To this list is then applied a function reading the filename & appending it to the global result. Note the use of <<- operator, as the function reaches "outside" to the global data frame.

The code assumes constant structure of all the excels (otherwise the rbind would break).

library(fs)
library(readxl)

result <- data.frame() # global init

excel_normalize <- function(filename) { # function to read the excel & append it to result
  
  asdf <- readxl::read_xlsx(filename)
  
  result <<- rbind(result, asdf)
  
  TRUE
  
} 


list_of_excels <- dir_info("./xls/",recursive = T, glob = "*.xlsx") # find all excels

sapply(list_of_excels$path, excel_normalize) # apply the function

joels · August 19, 2019, 4:59pm

Here's a pattern I often use to read and combine multiple files with a similar structure:

library(tidyverse)
library(readxl)

f <- list.files(pattern="xls$")

TOTAL <- map_df(f, read_excel)

A base R version would be:

TOTAL <- do.call(rbind, lapply(f, function(file) read_excel(file)))

Note that rbind will throw an error if the files don't all have the same column names. On the other hand map_df will combine all of the files, regardless of the column names.
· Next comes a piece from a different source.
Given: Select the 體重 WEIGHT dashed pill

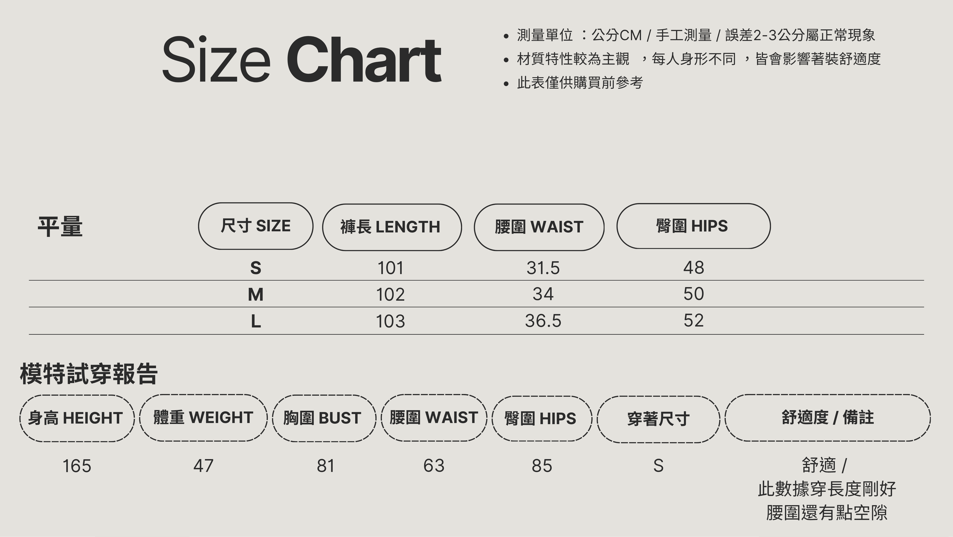Looking at the screenshot, I should point(203,418).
For example, run the following and see what happens:

rbind(mtcars[1:5,], iris[1:5, ])

list(mtcars[1:5,], iris[1:5, ]) %>% map_df(~.x)

Rafael.F · August 19, 2019, 5:15pm

Hi jlacko,

All It´s ok until I run

sapply(list_of_excels$path, excel_normalize) # apply the function

I get the following error

Error in match.names(clabs, names(xi)) :
names do not match previous names
7.stop("names do not match previous names")
6.match.names(clabs, names(xi))
5.rbind(deparse.level, ...)
4.rbind(result, asdf)
3.FUN(X[[i]], ...)
2.lapply(X = X, FUN = FUN, ...)
1.sapply(list_of_excels$path, excel_normalize)

All steps before was OK. I just modified .xlsx to xls.
Objects have same column number

Here´s a screenshot

jlacko · August 19, 2019, 5:43pm

And do all of the excels have the same structure? It seems that in your case they do not...

If you are absolutely positively sure that the structure is the same you could either force them, or pick only some; you could also force a vector of field names onto all your imports. Either by:

# base R approach
names(asdf) <- c("whatever", "names", "you", "are", "certain", "of")  # place this in between `read_xls` and `rbind` calls 

or 

# tidyverse approach
 asdf <- readxl::read_xlsx(filename) %>%
   select(only those columns you are interested in)

either way it pays to double check your structures and source of files. The constant structure is a very important assumption in my proposed approach.

Rafael.F · August 19, 2019, 8:07pm

Thanks jlacko, problem solved, thanks for all!

Rafael.F · August 19, 2019, 8:12pm

joels nice too, I have tryed and It´s fine. Very usefull explanation about rbind and map_df package!

jlacko · August 19, 2019, 8:52pm

Oki, glad to be of service!

system · August 26, 2019, 8:52pm

This topic was automatically closed 7 days after the last reply. New replies are no longer allowed.